**Your goal**: Copy out every line in the items below that contains the string "Task". Matches must have the same case.

**Supplied records**:
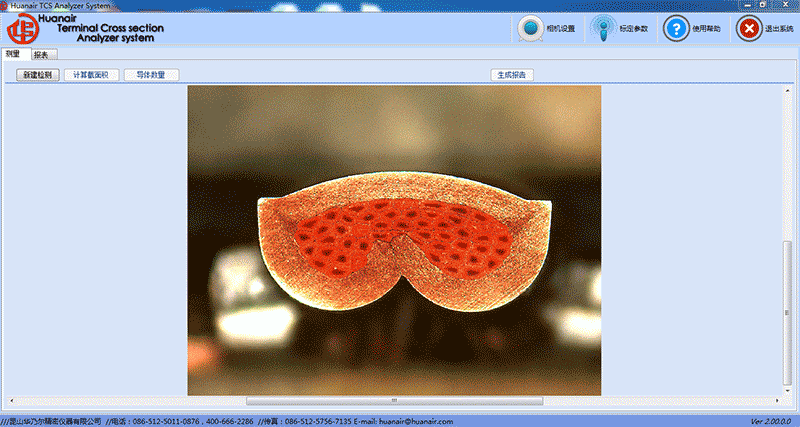
Task: Click the Huanair red logo
Action: [22, 29]
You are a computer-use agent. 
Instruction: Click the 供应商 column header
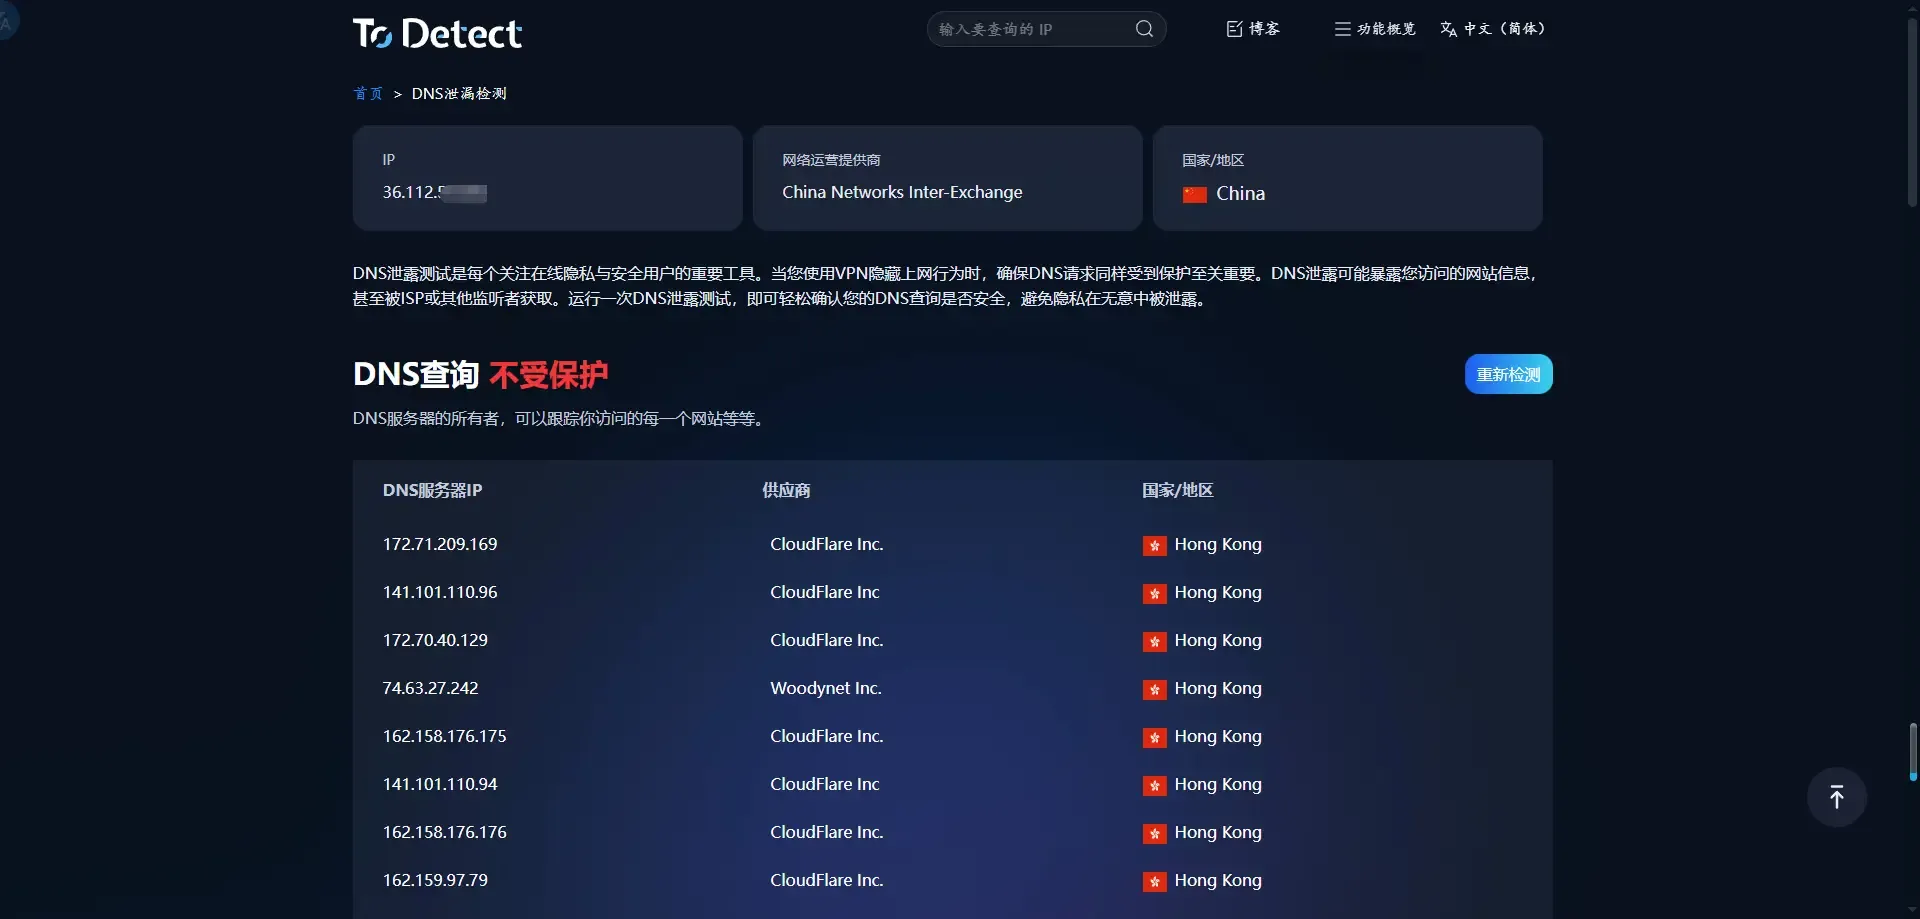click(786, 490)
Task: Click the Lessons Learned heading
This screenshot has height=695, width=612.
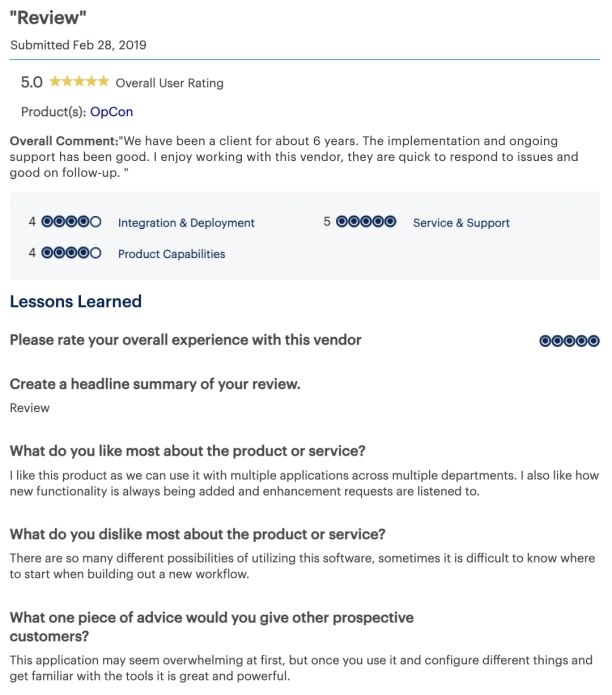Action: 76,301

**Answer for this exercise**:
Task: Click the Huanair red logo
Task: Click the Lessons Learned heading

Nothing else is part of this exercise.